The problem
Within the entries below, the lines from the one with "Where should I click to: Open" through the one with "Click the My Account gear icon" are to be set down exactly, both ends kept.

[Dataset items]
Segment Open

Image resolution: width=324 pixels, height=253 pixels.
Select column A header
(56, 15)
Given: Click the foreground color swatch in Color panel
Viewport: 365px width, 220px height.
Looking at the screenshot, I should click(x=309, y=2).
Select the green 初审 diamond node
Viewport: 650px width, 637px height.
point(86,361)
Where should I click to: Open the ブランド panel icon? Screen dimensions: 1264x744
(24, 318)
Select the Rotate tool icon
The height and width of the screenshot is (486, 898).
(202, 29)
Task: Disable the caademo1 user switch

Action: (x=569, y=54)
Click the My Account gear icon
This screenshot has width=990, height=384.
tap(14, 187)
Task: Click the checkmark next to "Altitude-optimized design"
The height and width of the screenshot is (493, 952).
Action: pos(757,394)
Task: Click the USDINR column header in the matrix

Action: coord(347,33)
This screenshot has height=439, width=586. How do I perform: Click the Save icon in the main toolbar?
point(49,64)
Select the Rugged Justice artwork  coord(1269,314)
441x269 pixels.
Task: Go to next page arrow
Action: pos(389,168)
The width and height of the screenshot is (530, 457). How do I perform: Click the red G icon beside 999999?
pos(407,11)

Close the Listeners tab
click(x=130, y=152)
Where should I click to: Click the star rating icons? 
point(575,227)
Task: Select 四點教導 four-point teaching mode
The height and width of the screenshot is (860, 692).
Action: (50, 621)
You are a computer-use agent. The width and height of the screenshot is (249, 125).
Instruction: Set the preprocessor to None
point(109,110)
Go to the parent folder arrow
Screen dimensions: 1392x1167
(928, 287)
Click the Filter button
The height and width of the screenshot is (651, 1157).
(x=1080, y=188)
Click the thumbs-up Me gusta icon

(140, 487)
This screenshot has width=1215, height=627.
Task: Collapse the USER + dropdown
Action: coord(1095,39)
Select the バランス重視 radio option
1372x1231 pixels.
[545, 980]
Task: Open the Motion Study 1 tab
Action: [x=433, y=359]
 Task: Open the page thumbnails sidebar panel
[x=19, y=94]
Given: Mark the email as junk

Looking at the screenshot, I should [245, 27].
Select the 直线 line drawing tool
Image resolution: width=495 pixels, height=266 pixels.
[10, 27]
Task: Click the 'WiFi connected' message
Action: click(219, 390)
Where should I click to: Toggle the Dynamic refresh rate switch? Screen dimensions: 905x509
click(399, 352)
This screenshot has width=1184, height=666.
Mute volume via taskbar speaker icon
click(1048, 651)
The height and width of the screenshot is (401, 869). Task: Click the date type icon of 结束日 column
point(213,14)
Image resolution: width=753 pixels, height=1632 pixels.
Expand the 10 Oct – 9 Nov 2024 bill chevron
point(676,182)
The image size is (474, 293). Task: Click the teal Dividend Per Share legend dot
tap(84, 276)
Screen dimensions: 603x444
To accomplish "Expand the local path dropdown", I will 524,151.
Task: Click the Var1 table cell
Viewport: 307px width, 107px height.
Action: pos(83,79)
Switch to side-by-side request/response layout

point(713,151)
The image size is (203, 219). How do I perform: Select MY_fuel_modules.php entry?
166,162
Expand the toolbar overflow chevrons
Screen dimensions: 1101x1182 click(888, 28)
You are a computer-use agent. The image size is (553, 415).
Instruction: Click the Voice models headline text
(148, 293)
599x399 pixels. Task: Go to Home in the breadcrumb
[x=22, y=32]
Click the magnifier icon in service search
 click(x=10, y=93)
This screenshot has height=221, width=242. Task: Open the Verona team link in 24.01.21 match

Segment Closed

Your solution
Where should I click to: Open the ブランド panel icon? Screen dimensions: 1264x744
(24, 318)
Select the Rotate tool icon
The height and width of the screenshot is (486, 898).
(202, 29)
Task: Disable the caademo1 user switch

Action: (x=569, y=54)
Click the My Account gear icon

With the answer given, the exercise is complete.